By quantizing the embedding layer to 8 bit, we were able to achieve an
additional memory footprint reduction of approximately 300 MiB, bringing the
total down to ~5 GiB.

### Performance Optimizations

#### Decode performance

This was already heavily optimized through KV-cache and GEMV kernel
optimization efforts for LLama2/3.

#### Encode performance

With image based large prompts, this was the focus of performance
optimizations for LLaVA. We implemented two main optimizations to bring the decode or
prefill performance for the image down by more than 100% from the baseline.

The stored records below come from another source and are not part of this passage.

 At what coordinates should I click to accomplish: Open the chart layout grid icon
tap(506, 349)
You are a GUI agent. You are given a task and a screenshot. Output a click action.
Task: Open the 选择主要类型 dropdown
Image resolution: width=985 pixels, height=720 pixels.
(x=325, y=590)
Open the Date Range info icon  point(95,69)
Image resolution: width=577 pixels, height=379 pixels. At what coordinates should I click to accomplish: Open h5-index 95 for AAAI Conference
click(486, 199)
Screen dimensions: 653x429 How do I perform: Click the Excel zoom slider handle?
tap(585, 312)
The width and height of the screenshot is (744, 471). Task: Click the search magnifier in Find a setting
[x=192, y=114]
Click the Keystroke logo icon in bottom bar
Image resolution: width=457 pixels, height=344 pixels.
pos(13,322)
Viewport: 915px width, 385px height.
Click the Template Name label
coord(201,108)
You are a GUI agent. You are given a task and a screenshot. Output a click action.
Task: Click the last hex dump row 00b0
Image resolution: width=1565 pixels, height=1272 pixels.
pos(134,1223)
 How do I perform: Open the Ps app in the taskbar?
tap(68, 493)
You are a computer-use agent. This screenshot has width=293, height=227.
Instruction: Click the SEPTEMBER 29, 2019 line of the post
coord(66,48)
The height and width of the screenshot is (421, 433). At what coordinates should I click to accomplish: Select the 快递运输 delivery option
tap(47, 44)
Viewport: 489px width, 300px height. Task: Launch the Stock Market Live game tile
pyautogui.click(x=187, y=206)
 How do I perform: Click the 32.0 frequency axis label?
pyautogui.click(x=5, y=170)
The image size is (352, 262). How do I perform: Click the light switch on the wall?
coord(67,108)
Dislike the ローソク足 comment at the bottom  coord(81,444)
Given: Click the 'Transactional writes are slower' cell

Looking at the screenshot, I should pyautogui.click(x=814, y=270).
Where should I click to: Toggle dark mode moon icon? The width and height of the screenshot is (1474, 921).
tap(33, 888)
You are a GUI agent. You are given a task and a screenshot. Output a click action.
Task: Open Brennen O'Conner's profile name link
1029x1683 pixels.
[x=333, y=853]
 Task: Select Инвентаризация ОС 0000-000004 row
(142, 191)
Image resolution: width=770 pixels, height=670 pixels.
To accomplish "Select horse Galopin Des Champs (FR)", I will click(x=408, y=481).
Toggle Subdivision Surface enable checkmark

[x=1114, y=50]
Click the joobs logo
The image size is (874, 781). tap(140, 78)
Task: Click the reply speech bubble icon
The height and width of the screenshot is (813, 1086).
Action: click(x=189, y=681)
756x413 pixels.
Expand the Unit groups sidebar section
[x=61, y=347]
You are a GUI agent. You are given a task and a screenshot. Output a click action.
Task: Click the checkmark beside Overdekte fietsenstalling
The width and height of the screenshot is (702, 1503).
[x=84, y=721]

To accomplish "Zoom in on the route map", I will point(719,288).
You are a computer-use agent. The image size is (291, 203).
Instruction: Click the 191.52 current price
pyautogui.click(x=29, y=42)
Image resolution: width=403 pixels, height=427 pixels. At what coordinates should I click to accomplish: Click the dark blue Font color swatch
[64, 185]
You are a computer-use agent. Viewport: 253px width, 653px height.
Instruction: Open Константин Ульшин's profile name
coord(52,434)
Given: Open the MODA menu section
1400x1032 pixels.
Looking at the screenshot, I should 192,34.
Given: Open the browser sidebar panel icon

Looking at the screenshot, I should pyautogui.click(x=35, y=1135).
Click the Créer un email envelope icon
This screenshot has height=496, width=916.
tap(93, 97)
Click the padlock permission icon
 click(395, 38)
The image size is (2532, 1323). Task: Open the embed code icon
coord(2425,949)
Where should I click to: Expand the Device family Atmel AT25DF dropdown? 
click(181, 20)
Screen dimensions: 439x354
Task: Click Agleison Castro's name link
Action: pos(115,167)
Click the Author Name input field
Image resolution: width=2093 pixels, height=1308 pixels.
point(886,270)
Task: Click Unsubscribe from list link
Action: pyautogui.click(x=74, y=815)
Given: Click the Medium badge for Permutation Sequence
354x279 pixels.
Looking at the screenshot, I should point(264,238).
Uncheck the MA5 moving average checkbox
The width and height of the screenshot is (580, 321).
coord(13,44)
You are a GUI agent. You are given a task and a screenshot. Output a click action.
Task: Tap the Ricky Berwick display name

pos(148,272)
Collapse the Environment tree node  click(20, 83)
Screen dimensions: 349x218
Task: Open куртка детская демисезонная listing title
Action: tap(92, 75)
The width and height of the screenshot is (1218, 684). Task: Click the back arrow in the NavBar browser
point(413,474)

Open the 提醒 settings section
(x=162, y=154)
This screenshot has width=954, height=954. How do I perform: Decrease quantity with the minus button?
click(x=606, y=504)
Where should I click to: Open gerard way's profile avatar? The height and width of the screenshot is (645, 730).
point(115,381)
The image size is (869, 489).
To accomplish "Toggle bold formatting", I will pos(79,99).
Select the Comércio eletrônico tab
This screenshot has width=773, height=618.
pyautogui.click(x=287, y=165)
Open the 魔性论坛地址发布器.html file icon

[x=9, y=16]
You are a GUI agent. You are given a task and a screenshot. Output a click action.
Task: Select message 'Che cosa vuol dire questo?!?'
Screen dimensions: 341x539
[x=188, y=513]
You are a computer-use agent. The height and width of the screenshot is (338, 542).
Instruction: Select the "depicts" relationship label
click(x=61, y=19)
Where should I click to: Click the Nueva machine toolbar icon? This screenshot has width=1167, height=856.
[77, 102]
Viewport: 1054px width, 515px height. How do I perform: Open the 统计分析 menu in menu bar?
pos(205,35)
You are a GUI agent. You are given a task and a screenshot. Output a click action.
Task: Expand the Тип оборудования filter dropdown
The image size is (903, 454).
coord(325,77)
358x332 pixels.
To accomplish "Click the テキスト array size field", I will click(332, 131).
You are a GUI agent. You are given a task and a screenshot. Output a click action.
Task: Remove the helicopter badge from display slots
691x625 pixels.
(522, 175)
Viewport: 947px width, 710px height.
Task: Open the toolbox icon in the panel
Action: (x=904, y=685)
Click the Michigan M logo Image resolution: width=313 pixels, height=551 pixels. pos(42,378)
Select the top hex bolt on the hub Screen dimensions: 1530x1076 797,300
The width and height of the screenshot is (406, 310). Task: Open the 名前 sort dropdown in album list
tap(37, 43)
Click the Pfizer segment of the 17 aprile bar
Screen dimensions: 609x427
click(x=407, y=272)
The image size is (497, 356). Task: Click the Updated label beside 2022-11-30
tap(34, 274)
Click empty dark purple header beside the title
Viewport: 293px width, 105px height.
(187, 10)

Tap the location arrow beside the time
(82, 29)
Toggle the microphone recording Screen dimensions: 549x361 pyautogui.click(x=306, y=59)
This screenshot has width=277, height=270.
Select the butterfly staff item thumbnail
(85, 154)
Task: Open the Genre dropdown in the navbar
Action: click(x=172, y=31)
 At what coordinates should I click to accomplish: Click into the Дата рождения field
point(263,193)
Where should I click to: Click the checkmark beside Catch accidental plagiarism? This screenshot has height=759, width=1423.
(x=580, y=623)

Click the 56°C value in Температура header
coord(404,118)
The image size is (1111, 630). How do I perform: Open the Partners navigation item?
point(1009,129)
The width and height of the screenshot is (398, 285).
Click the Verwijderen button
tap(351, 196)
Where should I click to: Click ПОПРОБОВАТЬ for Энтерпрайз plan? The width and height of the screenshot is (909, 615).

* **Two XNNPACK Partitioners**

For text-only LLMs, our approach involved lowering only DQLinear ops
to XNNPACK and relying on ExecuTorch-optimized operators or custom ops
(utilizing Neon SIMD) to support multiplication, addition, and other
operations. Lowering these operations to XNNPACK significantly improves Time to
First Token (TTFT).


* **New Arm Neon I8mm GEMM kernels**

We introduced new kernels in XNNPACK for the quantization scheme used
here, which upgrades our existing dot-prod based GEMM kernels to i8mm based
GEMM kernels. The new kernel offers significantly improved performance by
leveraging the more efficient SMMLA instruction from Arm Neon. However, it's
worth noting that this instruction is only available on newer Arm CPUs.


### Results

Note this is an active area of development in the ExecuTorch repository. You
will need this PR [5380](https://github.com/pytorch/executorch/pull/5380) to
supply an image to the C++ runner on Android without Torch dependency. This
should be merged soon.

With those caveats out of the way, here are some preliminary numbers (as average of
three runs) for LLaVA using a C++ runner on Android OnePlus12 device with 12GiB
memory.

| Experiment Setup  | Prefill time in seconds | Decode tokens/second |
| :------------- | -------------: | -------------: |
| Baseline  | 29.95  | 8.75 |
| + Two XNNPACK Partitioners  | 17.82  | 8.93 |
| + New Arm Neon i8mm GEMM Kernels  | 14.60 | 8.92 |

We appreciate your feedback. Please let us know if you run into any issues.